## What is needed
Exactly as they appear, write the lines from the one containing "This screenshot has height=608, width=1388." to the final line of the entries, leaving pictures out.

## Provided entries
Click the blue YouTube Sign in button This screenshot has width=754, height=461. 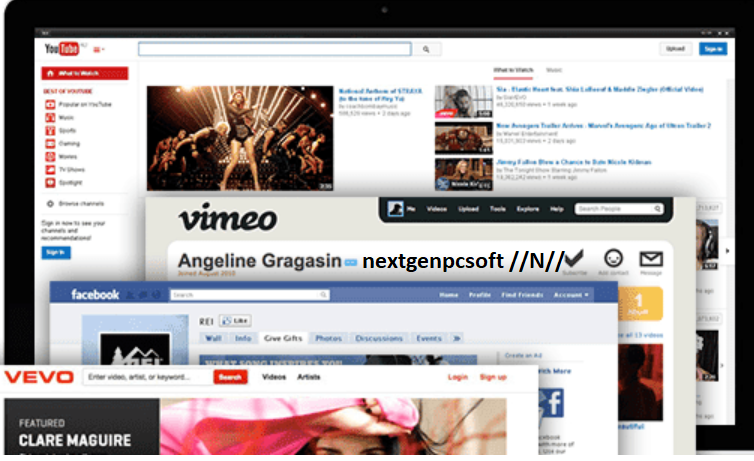coord(713,49)
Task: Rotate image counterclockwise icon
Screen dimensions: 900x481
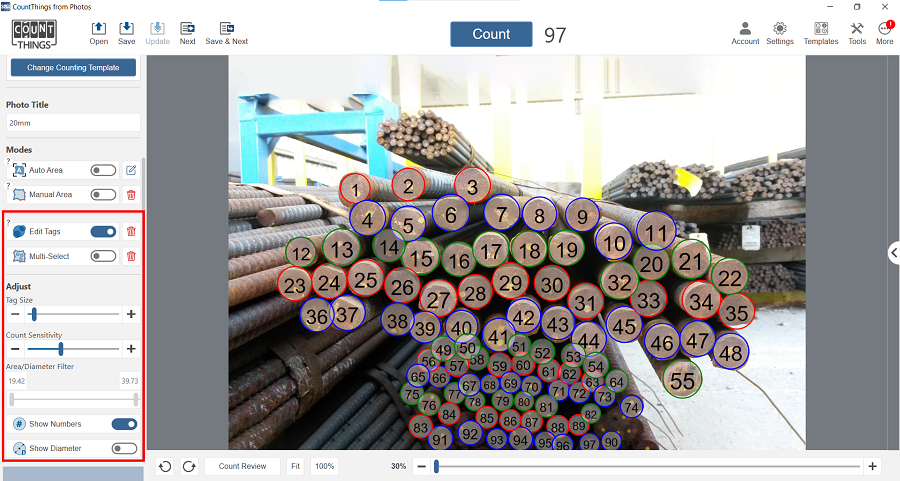Action: pos(166,466)
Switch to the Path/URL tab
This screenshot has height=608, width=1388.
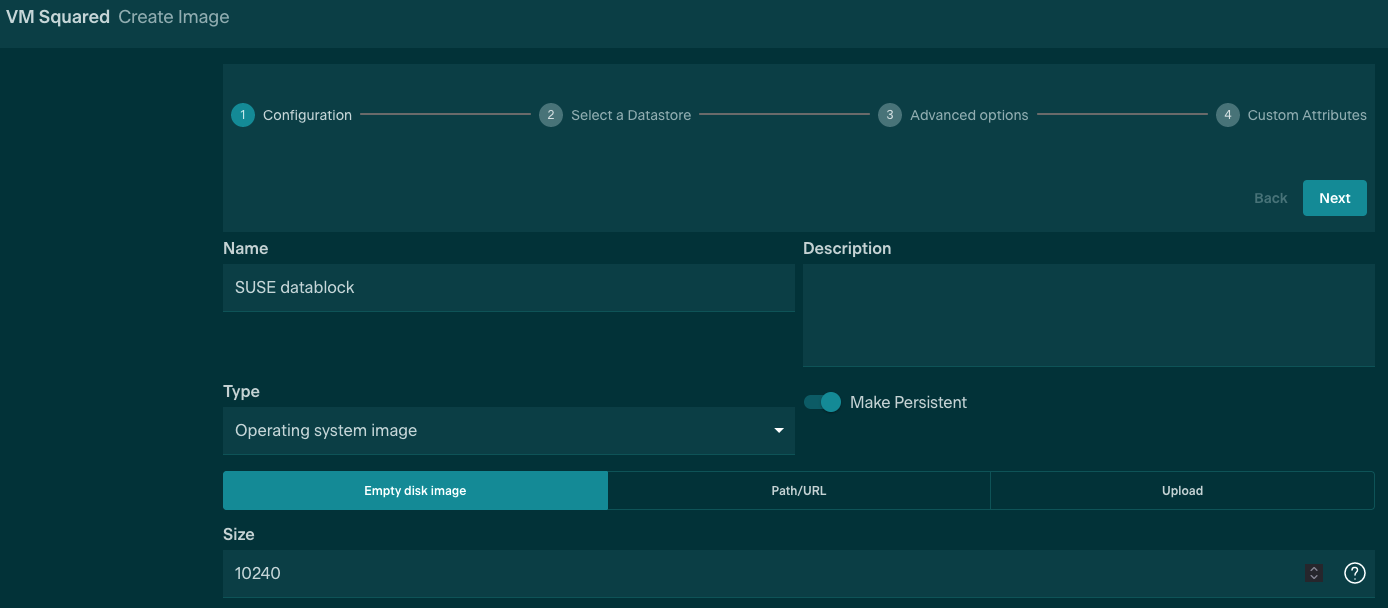[798, 491]
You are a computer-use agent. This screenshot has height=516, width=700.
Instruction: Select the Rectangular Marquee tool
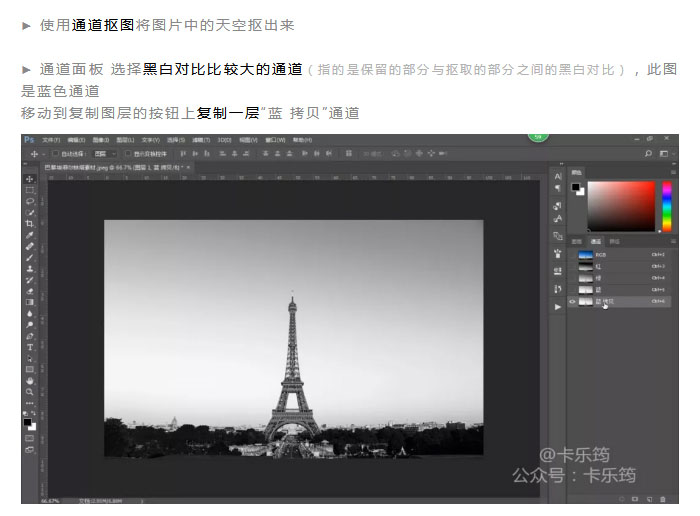pyautogui.click(x=30, y=190)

## Output of the task
This screenshot has height=608, width=1388.
[798, 491]
You are a computer-use agent. This screenshot has height=516, width=700.
Instruction: Select the Rectangular Marquee tool
pyautogui.click(x=30, y=190)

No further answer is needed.